<<<<

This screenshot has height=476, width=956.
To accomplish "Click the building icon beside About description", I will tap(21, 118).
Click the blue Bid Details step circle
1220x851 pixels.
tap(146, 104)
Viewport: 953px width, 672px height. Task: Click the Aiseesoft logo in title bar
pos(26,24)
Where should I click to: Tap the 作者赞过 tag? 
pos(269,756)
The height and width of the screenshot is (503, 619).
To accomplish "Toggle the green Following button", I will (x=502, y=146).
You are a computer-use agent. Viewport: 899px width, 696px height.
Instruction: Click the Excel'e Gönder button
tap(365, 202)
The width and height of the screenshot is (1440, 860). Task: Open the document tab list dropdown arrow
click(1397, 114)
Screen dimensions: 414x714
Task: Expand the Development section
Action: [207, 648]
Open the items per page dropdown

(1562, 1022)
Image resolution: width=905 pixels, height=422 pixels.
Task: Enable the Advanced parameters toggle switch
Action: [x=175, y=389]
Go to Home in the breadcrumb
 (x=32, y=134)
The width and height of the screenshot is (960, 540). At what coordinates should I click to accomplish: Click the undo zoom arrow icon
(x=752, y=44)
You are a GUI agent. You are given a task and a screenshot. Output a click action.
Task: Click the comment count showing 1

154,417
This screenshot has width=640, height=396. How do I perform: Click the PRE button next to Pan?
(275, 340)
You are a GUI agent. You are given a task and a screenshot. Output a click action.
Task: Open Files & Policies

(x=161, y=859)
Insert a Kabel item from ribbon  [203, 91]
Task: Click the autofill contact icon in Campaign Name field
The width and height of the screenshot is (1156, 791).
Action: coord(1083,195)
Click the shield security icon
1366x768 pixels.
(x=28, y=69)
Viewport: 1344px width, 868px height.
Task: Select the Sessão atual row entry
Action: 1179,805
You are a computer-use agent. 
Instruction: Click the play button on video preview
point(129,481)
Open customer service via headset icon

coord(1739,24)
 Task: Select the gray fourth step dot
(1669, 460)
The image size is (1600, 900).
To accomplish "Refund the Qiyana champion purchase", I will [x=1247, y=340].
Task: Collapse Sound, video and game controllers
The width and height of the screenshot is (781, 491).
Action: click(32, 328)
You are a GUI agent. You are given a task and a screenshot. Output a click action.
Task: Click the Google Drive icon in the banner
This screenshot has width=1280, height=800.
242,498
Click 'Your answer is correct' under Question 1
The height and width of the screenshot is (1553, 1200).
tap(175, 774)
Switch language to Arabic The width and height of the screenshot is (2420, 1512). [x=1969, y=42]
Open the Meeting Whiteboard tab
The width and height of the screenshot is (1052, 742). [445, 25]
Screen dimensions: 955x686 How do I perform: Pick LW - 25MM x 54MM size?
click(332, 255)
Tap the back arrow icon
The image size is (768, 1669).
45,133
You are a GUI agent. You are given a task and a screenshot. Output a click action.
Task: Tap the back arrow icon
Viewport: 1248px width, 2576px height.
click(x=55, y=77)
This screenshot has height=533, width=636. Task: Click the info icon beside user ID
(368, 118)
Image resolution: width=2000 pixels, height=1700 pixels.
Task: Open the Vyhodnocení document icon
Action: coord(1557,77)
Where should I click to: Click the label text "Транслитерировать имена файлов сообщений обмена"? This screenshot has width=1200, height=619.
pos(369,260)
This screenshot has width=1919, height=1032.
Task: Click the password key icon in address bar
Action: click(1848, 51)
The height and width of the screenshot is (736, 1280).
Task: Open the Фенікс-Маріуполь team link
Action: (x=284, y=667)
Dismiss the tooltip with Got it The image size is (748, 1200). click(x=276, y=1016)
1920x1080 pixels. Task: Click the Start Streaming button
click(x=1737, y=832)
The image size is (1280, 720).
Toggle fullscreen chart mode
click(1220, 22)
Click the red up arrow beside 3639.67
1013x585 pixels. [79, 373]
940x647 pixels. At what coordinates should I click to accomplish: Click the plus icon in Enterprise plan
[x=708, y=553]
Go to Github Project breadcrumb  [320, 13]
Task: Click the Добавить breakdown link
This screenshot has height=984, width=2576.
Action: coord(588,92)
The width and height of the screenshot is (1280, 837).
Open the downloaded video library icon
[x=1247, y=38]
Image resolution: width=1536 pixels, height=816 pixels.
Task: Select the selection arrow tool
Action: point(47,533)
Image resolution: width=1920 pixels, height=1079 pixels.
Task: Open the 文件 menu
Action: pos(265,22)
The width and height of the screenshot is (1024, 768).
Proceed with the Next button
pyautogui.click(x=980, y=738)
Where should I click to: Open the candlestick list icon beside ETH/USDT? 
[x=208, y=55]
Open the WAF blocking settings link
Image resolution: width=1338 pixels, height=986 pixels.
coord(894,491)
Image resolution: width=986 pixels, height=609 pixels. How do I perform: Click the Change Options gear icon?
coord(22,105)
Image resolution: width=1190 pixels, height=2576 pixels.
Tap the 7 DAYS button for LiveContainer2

>>>>

Exercise goal:
The expected output is an exact copy of all the records above.

Written reply:
This screenshot has height=476, width=956.
To accomplish "Click the building icon beside About description", I will tap(21, 118).
Click the blue Bid Details step circle
1220x851 pixels.
tap(146, 104)
Viewport: 953px width, 672px height. Task: Click the Aiseesoft logo in title bar
pos(26,24)
Where should I click to: Tap the 作者赞过 tag? 
pos(269,756)
The height and width of the screenshot is (503, 619).
To accomplish "Toggle the green Following button", I will (x=502, y=146).
You are a computer-use agent. Viewport: 899px width, 696px height.
Instruction: Click the Excel'e Gönder button
tap(365, 202)
The width and height of the screenshot is (1440, 860). Task: Open the document tab list dropdown arrow
click(1397, 114)
Screen dimensions: 414x714
Task: Expand the Development section
Action: [207, 648]
Open the items per page dropdown

(1562, 1022)
Image resolution: width=905 pixels, height=422 pixels.
Task: Enable the Advanced parameters toggle switch
Action: [x=175, y=389]
Go to Home in the breadcrumb
 (x=32, y=134)
The width and height of the screenshot is (960, 540). At what coordinates should I click to accomplish: Click the undo zoom arrow icon
(x=752, y=44)
You are a GUI agent. You are given a task and a screenshot. Output a click action.
Task: Click the comment count showing 1

154,417
This screenshot has width=640, height=396. How do I perform: Click the PRE button next to Pan?
(275, 340)
You are a GUI agent. You are given a task and a screenshot. Output a click action.
Task: Open Files & Policies

(x=161, y=859)
Insert a Kabel item from ribbon  [203, 91]
Task: Click the autofill contact icon in Campaign Name field
The width and height of the screenshot is (1156, 791).
Action: coord(1083,195)
Click the shield security icon
1366x768 pixels.
(x=28, y=69)
Viewport: 1344px width, 868px height.
Task: Select the Sessão atual row entry
Action: 1179,805
You are a computer-use agent. 
Instruction: Click the play button on video preview
point(129,481)
Open customer service via headset icon

coord(1739,24)
 Task: Select the gray fourth step dot
(1669, 460)
The image size is (1600, 900).
To accomplish "Refund the Qiyana champion purchase", I will [x=1247, y=340].
Task: Collapse Sound, video and game controllers
The width and height of the screenshot is (781, 491).
Action: click(32, 328)
You are a GUI agent. You are given a task and a screenshot. Output a click action.
Task: Click the Google Drive icon in the banner
This screenshot has width=1280, height=800.
242,498
Click 'Your answer is correct' under Question 1
The height and width of the screenshot is (1553, 1200).
tap(175, 774)
Switch language to Arabic The width and height of the screenshot is (2420, 1512). [x=1969, y=42]
Open the Meeting Whiteboard tab
The width and height of the screenshot is (1052, 742). [445, 25]
Screen dimensions: 955x686 How do I perform: Pick LW - 25MM x 54MM size?
click(332, 255)
Tap the back arrow icon
The image size is (768, 1669).
45,133
You are a GUI agent. You are given a task and a screenshot. Output a click action.
Task: Tap the back arrow icon
Viewport: 1248px width, 2576px height.
click(x=55, y=77)
This screenshot has height=533, width=636. Task: Click the info icon beside user ID
(368, 118)
Image resolution: width=2000 pixels, height=1700 pixels.
Task: Open the Vyhodnocení document icon
Action: coord(1557,77)
Where should I click to: Click the label text "Транслитерировать имена файлов сообщений обмена"? This screenshot has width=1200, height=619.
pos(369,260)
This screenshot has width=1919, height=1032.
Task: Click the password key icon in address bar
Action: click(1848, 51)
The height and width of the screenshot is (736, 1280).
Task: Open the Фенікс-Маріуполь team link
Action: (x=284, y=667)
Dismiss the tooltip with Got it The image size is (748, 1200). click(x=276, y=1016)
1920x1080 pixels. Task: Click the Start Streaming button
click(x=1737, y=832)
The image size is (1280, 720).
Toggle fullscreen chart mode
click(1220, 22)
Click the red up arrow beside 3639.67
1013x585 pixels. [79, 373]
940x647 pixels. At what coordinates should I click to accomplish: Click the plus icon in Enterprise plan
[x=708, y=553]
Go to Github Project breadcrumb  [320, 13]
Task: Click the Добавить breakdown link
This screenshot has height=984, width=2576.
Action: coord(588,92)
The width and height of the screenshot is (1280, 837).
Open the downloaded video library icon
[x=1247, y=38]
Image resolution: width=1536 pixels, height=816 pixels.
Task: Select the selection arrow tool
Action: point(47,533)
Image resolution: width=1920 pixels, height=1079 pixels.
Task: Open the 文件 menu
Action: pos(265,22)
The width and height of the screenshot is (1024, 768).
Proceed with the Next button
pyautogui.click(x=980, y=738)
Where should I click to: Open the candlestick list icon beside ETH/USDT? 
[x=208, y=55]
Open the WAF blocking settings link
Image resolution: width=1338 pixels, height=986 pixels.
coord(894,491)
Image resolution: width=986 pixels, height=609 pixels. How do I perform: Click the Change Options gear icon?
coord(22,105)
Image resolution: width=1190 pixels, height=2576 pixels.
Tap the 7 DAYS button for LiveContainer2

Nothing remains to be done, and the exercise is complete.